Exactly as they appear, copy the lines from the one holding "Choose 12 M billing on the Advanced plan" through the end of the records, leaving pictures out.

------------

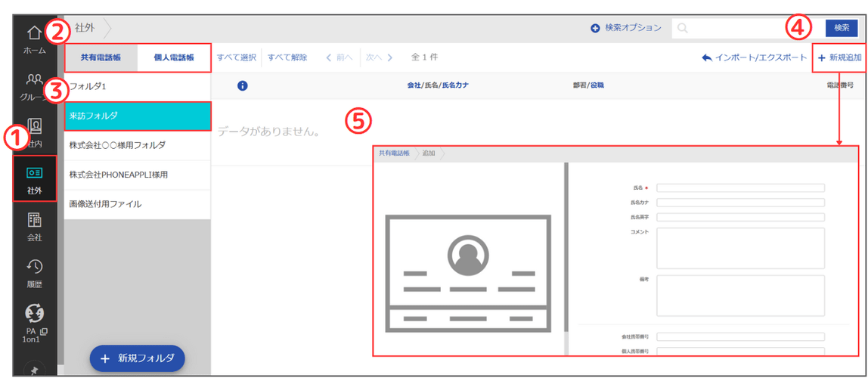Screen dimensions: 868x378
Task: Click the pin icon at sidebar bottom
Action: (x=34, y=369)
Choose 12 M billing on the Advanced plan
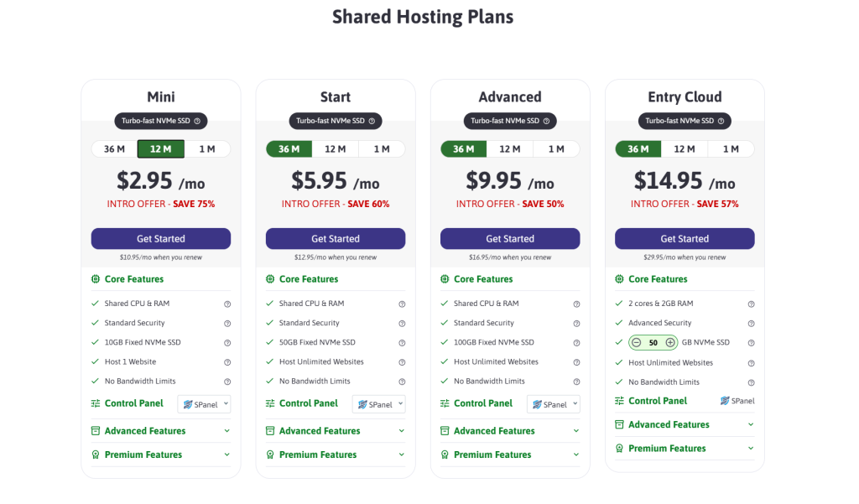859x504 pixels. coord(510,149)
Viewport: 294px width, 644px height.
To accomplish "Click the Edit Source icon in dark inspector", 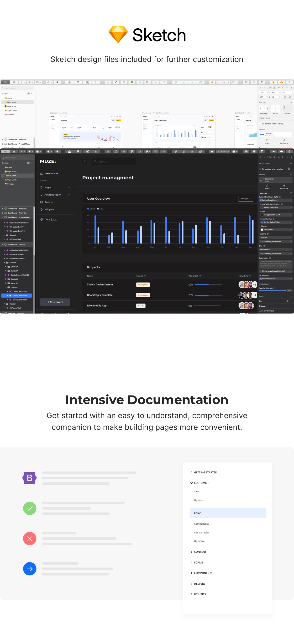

------------

● Your solution
Choose 12 M billing on the Advanced plan
859x504 pixels. coord(510,149)
Viewport: 294px width, 644px height.
To accomplish "Click the Edit Source icon in dark inspector", 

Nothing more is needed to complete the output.